The court’s ruling confronted an issue never before resolved by a Delaware judge: the extent to which the state’s laws permit a corporation to delegate board authority to a stockholder through private contracts in ways that couldn’t be legally accomplished through its charter or bylaws.
At the heart of the matter is section 141(a) of the Delaware General Corporation Law, which states that the business and affairs of every corporation organized under that chapter “shall be managed by or under the direction of a board of directors, except as may otherwise be provided” in the chapter or the certificate of incorporation.

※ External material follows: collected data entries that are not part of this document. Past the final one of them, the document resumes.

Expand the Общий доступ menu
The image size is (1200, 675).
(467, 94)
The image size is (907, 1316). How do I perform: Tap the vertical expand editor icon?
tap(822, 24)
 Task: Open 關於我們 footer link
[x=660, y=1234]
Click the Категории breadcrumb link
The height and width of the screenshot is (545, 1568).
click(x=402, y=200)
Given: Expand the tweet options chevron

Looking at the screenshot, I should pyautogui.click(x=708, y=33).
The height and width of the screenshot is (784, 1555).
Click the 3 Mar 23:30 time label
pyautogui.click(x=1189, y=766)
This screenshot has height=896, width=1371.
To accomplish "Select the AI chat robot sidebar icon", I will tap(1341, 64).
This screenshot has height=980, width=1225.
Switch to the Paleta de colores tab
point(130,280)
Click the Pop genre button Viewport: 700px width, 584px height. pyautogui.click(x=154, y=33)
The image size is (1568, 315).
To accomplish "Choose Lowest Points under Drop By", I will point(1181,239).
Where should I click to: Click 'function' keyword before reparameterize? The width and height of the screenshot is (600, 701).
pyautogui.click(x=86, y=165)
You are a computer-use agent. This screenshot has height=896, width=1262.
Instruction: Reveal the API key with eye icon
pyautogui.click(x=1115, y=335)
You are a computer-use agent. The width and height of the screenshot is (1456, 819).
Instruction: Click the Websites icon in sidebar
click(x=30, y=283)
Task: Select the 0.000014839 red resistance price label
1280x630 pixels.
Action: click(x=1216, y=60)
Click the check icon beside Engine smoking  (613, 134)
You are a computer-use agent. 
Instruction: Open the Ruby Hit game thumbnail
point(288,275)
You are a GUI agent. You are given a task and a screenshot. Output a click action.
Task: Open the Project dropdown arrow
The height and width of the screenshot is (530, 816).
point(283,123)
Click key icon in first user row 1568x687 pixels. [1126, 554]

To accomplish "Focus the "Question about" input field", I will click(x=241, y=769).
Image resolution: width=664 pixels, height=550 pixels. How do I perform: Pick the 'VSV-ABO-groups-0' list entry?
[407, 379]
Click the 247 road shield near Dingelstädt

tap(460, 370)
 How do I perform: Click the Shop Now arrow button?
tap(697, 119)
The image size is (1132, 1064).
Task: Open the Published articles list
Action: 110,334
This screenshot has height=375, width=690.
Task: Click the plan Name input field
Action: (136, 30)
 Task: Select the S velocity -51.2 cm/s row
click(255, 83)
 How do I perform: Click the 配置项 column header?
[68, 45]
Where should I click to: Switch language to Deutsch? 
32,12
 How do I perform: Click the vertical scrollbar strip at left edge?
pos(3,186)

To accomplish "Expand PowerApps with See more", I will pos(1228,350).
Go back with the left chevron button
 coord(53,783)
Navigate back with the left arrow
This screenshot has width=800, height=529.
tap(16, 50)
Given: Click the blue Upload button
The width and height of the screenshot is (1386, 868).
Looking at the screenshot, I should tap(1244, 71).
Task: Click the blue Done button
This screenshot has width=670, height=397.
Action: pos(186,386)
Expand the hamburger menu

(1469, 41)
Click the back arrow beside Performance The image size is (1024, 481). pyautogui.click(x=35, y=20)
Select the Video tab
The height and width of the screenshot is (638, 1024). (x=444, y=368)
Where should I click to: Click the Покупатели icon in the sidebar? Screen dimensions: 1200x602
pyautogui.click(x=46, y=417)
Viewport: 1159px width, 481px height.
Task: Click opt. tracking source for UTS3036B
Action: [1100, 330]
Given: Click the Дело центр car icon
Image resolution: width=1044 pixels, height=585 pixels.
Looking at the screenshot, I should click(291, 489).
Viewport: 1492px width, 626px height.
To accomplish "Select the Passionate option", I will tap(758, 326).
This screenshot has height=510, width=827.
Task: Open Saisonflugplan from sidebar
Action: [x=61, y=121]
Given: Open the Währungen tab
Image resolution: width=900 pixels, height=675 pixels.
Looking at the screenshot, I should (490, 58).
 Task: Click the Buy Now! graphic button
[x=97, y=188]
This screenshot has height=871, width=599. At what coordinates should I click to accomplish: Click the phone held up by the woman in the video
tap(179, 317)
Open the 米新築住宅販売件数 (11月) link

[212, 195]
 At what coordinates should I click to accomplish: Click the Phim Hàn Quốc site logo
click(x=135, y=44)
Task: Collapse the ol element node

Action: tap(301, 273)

A 1957 chancery court ruling, Abercrombie v. Davies, held that governance restrictions violate that section when they effectively remove from directors “in a very substantial way” their duty to use their own best judgment on matters of management, Laster noted.
Abercrombie Applied
“The question then becomes whether the challenged provisions violate the Abercrombie test,” he said. The preapproval requirements do, facially violating §141(a) Laster said. So too does the vacancy requirement.
The judge sided with Moelis on the fund’s challenge to his right to specify individuals as potential candidates for director.
“The Designation Right, standing alone, only gives Moelis the ability to propose a specific number of designees,” but doesn’t force the board or company to do anything with them, Laster said. “Viewed in isolation, the Designation Right does not impose any restriction on the Board that could violate Section 141(a). It is not invalid.”
He also upheld a so-called “efforts” requirement, one obligating the company to take “all reasonable actions” within its control to cause Moelis’ designees to be elected, or maintained, on the board.
But Laster struck down a committee composition provision as violating two different GCL statutes.
That provision “violates the Abercrombie test by removing from the directors in a very substantial way their duty to use their own best judgment on a management matter, viz., who should serve on a committee,” the judge said.
Ripple Effects
The ruling will likely ripple across the other ongoing disputes that echo the Moelis litigation. They include a trio of lawsuits targeting General Atlantic LP, which allegedly has broad contractual veto rights affecting several businesses it invests in: payments firm EngageSmart Inc., medical logistics business Alignment Healthcare Inc., and HireRight Holdings Corp., an employment-related background check company.
Some of the other cases have involved
Ascension Health Alliance and TowerBrook Capital Partners LP, meanwhile, agreed last year to shoulder nearly $40 million of a roughly $46 million settlement resolving shareholder litigation over an allegedly lopsided financing round at R1 RCM Inc. that gave them certain parallel veto rights.
Laster’s prior decision, issued Feb. 12, denied the company’s initial bid to end the case. In that ruling, the judge rejected the argument that the pension fund should have either challenged the stockholder agreement soon after it was adopted or waited until the company actually wields it unfairly.
“The plaintiff has not sued too late,” he said Feb. 12. “Nor has the plaintiff sued too early.”
West Palm Beach Firefighters’ Pension Fund is represented by Saxena White PA. The company is represented by Morris, Nichols, Arsht & Tunnell LLP and Wachtell, Lipton, Rosen & Katz.
The case is W. Palm Beach Firefighters’ Pension Fund v. Moelis & Co., Del. Ch., No. 2023-0309, 2/26/24.